Contenu externe

Le contenu suivant a été fourni par des partenaires externes. Nous ne pouvons ainsi pas garantir son accessibilité à tous les utilisateurs.

L'organisation séparatiste armée basque ETA a annoncé jeudi "l'arrêt définitif de son activité armée", après plus de 40 ans de lutte par la violence pour l'indépendance du Pays basque. Elle a également appelé l'Espagne et la France à ouvrir un dialogue.

"ETA a décidé l'arrêt définitif de son activité armée. ETA lance un appel aux gouvernements d'Espagne et de France pour ouvrir un processus de dialogue direct qui aura comme objectif la résolution des conséquences du conflit et, en conséquence, le dépassement de la confrontation armée", indique l'organisation dans un communiqué publié en ligne par le journal basque "Gara".

Très affaiblie, alors que sa vitrine politique au contraire gagnait en crédibilité, le groupe armé né sous la dictature franquiste n'a pas commis d'attentat en Espagne depuis 2009 et avait annoncé en janvier un cessez-le-feu.
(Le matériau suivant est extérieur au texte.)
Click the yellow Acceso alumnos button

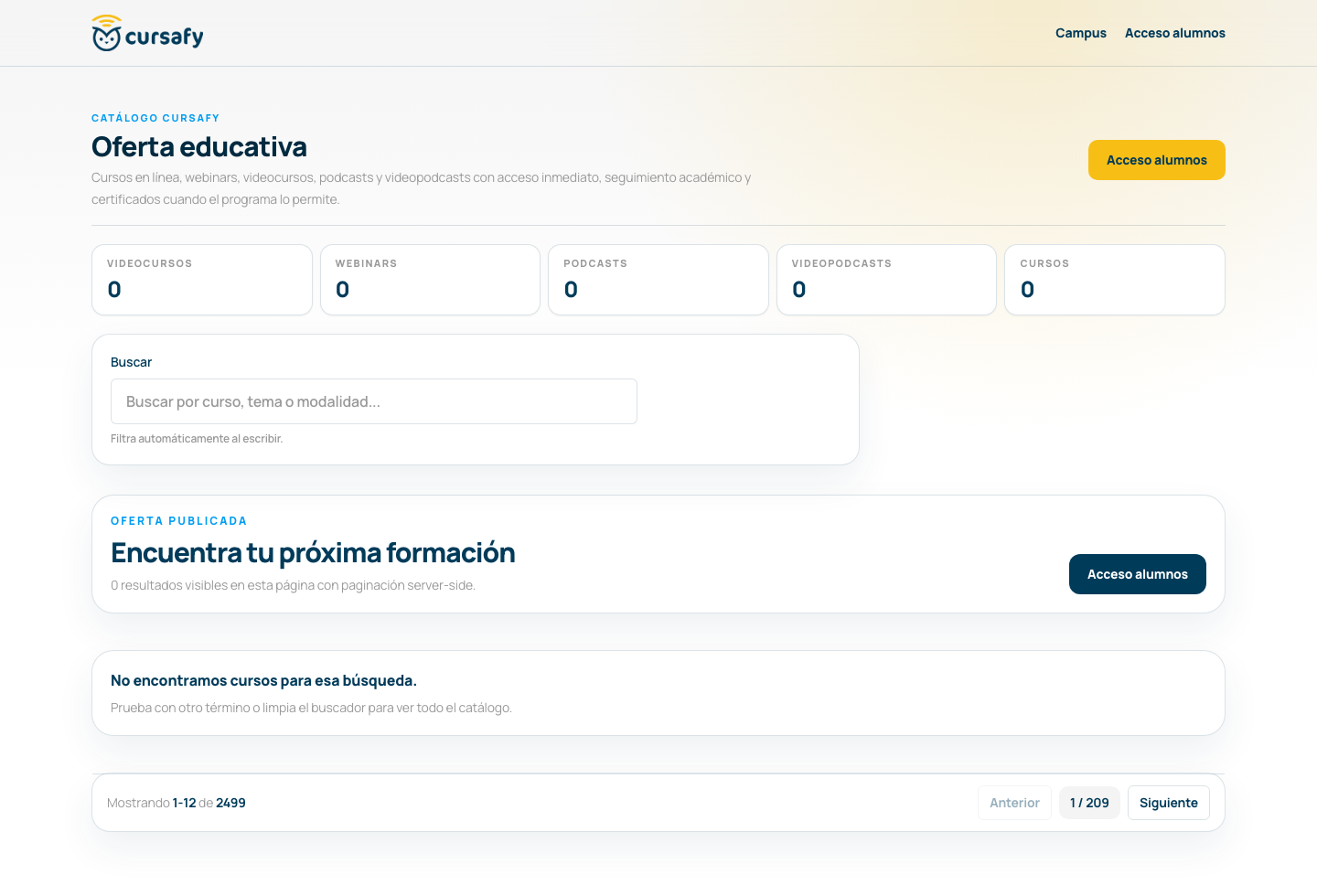[x=1157, y=160]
Classée organisation terroriste par les Etats-Unis et l'Union européenne, elle est rendue responsable de la mort de 829 personnes.

Ces derniers mois ont été jalonnés de gestes de la part de l'ETA semblant indiquer que se profilait la fin de la lutte armée, sous la pression de la gauche indépendantiste qui a peu à peu pris ses distances avec la violence, préférant défendre ses idéaux par les urnes.

Voie politique privilégiée

Parallèlement, son bras politique Batasuna, illégal en Espagne depuis 2003 mais désireux de sortir de son ostracisme électoral, faisait monter la pression pour que le groupe armé déclare une trêve.

En novembre 2010, Batasuna annonçait la création d'un nouveau parti rejetant la violence, point de départ d'un feuilleton judiciaire qui allait aboutir à la légalisation de Bildu, alliance électorale entre la mouvance Batasuna et deux partis indépendantistes légaux, Eusko Alkartasuna (EA) et Alternatiba.

Bildu a remporté un succès écrasant aux élections locales du mois de mai, devenant la deuxième force politique du Pays basque derrière les nationalistes de centre-droit du PNV, s'emparant même de la mairie de Saint-Sébastien, l'une des grandes villes du Pays basque.